Fings Ain't Wot They Used T'Be aspires to be a Cockney Guys and Dolls but book writer Frank Norman was no Damon Runyon. Where the American's characters exude loveable rascality, their counterparts in 1950s Soho fail to rise above seediness.
This is an iconic work for two reasons. First, like Oh What a Lovely War, it emerged from Joan Littlewood's Theatre Workshop in Stratford East. Back in its heyday, this egalitarian operation went head to head with the Royal Court and only barely came off second best.
Secondly, the music and yrics were written by Lionel Bart, who was about to take off into the stratosphere with Oliver!, which benefited from a superb book that originated with the greatest English novelist of the previous century.
Phil Willmott gets off to a good start with a brilliant auditorium-encompassing set designed by Oliver Townsend, which, together with some risqué costumes, perfectly catch the period and locale.

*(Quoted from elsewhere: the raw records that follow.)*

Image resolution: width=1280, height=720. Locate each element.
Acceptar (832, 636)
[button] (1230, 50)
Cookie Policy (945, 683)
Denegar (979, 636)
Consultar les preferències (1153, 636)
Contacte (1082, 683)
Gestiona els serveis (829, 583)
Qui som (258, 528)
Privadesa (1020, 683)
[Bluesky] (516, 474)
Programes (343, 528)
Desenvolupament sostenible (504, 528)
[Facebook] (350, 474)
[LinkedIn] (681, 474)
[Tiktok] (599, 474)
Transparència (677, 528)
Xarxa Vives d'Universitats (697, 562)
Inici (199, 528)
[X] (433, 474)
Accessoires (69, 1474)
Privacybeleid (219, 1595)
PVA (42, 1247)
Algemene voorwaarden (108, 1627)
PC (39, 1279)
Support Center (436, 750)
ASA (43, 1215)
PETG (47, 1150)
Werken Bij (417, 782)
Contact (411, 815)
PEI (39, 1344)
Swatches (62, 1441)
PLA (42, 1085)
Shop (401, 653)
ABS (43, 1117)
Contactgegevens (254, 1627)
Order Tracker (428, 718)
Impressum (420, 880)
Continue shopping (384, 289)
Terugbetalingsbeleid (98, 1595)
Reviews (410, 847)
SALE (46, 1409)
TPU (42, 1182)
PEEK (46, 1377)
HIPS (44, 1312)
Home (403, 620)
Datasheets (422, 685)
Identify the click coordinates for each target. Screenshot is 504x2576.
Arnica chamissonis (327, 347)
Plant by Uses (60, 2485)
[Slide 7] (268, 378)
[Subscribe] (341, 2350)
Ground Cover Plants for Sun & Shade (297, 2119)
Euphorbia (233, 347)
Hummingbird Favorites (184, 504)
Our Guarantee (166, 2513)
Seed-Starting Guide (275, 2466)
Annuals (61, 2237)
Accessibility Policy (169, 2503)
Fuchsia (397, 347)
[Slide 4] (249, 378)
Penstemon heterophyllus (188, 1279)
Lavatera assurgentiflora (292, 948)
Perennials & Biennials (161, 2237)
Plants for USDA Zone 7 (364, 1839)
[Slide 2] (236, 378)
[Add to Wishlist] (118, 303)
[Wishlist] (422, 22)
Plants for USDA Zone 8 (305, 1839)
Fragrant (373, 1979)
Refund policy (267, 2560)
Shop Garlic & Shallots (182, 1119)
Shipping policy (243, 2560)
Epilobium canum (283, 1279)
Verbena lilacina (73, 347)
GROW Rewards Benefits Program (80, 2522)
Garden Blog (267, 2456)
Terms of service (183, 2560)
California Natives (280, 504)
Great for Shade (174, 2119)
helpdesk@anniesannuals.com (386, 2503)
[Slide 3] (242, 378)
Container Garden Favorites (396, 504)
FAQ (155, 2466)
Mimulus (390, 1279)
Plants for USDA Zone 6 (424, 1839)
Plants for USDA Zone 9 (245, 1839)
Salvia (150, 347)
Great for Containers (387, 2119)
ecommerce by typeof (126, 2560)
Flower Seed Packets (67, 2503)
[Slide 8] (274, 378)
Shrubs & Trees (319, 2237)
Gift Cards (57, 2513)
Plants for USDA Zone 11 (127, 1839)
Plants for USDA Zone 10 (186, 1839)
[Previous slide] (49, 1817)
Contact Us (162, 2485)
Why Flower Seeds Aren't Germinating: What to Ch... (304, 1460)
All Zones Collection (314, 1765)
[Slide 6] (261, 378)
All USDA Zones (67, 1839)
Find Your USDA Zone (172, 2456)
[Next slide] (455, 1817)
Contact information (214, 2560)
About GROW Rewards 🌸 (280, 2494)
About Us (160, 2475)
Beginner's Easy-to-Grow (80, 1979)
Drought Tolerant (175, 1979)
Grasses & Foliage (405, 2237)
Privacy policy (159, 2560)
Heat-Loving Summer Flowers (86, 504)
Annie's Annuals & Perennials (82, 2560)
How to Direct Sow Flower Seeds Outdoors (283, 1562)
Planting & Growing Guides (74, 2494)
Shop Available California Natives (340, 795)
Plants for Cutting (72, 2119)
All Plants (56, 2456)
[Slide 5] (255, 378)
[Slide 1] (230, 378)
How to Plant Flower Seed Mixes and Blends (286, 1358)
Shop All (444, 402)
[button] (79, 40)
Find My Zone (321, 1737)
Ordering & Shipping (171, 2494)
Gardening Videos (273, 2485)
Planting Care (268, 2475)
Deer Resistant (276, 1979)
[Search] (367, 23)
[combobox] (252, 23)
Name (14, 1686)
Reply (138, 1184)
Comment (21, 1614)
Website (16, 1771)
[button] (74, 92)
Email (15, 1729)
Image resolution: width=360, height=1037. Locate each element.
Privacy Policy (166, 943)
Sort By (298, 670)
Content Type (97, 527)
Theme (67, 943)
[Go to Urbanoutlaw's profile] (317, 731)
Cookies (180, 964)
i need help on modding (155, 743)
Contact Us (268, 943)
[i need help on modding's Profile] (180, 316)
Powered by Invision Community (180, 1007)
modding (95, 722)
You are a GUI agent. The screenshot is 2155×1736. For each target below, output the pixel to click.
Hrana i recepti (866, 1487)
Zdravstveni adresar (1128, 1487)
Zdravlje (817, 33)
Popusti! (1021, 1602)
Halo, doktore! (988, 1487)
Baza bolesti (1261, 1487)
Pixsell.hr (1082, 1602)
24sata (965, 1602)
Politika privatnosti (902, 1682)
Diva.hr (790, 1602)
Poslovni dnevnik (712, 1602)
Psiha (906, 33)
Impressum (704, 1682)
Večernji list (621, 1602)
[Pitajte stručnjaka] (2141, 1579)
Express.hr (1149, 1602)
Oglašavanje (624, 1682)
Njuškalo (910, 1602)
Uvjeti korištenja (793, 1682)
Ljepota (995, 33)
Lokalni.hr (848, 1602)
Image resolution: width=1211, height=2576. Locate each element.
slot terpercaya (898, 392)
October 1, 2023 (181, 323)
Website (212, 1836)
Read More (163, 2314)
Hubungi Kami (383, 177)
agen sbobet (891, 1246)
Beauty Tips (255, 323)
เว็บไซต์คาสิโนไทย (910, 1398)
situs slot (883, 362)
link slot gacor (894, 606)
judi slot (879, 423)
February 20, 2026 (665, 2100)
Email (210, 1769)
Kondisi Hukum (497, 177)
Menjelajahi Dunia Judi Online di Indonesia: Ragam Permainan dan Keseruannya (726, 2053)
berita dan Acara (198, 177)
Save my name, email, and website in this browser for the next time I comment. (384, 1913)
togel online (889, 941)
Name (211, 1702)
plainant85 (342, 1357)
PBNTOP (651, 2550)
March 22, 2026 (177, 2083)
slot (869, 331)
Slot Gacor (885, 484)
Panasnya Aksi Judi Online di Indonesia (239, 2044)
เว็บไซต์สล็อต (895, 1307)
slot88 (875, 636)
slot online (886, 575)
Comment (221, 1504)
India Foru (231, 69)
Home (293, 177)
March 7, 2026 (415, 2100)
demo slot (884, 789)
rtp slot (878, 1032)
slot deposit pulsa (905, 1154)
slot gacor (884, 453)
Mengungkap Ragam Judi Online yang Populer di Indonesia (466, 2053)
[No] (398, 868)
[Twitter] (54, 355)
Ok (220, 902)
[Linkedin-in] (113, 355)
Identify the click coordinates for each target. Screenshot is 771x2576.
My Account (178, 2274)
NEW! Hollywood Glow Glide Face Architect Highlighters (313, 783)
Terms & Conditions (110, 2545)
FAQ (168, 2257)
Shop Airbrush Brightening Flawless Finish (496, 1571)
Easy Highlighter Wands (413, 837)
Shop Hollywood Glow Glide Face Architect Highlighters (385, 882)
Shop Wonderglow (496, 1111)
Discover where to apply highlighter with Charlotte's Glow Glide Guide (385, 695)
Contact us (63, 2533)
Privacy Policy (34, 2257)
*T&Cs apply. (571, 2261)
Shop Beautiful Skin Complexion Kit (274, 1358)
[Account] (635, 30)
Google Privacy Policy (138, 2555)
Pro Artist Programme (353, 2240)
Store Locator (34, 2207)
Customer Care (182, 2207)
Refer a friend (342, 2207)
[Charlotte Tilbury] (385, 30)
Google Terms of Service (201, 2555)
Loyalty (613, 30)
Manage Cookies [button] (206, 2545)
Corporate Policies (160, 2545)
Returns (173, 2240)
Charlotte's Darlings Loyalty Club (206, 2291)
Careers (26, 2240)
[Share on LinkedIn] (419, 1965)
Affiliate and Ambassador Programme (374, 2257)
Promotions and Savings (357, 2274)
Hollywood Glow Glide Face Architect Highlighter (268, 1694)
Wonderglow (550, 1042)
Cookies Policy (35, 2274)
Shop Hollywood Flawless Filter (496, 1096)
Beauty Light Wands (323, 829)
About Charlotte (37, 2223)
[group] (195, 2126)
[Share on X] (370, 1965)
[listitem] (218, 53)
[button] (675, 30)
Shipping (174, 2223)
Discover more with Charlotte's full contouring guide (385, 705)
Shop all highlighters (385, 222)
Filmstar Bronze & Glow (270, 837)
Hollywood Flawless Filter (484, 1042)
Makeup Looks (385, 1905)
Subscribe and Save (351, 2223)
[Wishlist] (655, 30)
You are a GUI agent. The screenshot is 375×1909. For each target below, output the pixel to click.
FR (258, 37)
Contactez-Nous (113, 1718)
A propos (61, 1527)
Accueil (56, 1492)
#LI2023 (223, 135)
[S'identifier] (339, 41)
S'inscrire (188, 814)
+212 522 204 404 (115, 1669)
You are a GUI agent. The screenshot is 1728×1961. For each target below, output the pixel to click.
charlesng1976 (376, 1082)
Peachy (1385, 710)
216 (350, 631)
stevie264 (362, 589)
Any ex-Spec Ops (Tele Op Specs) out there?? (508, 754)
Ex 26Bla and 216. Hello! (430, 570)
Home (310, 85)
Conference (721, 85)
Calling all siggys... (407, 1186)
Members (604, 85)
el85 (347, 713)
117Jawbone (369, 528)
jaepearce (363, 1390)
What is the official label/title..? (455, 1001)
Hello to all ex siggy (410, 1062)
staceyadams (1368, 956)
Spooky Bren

The evening is spent in a failing Soho brothel run by small-time gangster Fred and his loyal doll, Lil, played by Neil McCaul and Hannah-Jane Fox. The dive is frequented by a tawdry mix of thick criminals, thick prostitutes and thick coppers as well as in one scene, a couple of thick toffs.
Soho is changing, as we learn from the title song, head and shoulders above any other, which is apparent from its regular reappearances through the two hours.
Recent ex-con Fred needs cash, Lil wants a husband and the man with the charming sobriquet of Meatface wants to muscle in on the patch along with his pals Ronnie and Reggie.
That is all the plot that you get. The rest is down to staging and performances from the 21 enthusiastic occupants of the stage, including two musicians.
The highpoints almost all come from some sublime dance routines in a confined space, courtesy of choreographer Nick Winston, the pick of which is a tap-dance from a talented quartet.
The music and lyrics are a curtain-raiser for Bart's finest moment but are not by this stage at the peak that he subsequently reached.
The evening suffers terribly from a series of Cockney accents that are neither accurate nor, in far too many cases, intelligible, largely because then consonants are forgone in an effort to perfect the vowels.
What one therefore takes away from the revival is a sense of time and place, one highly memorable tune and the dance.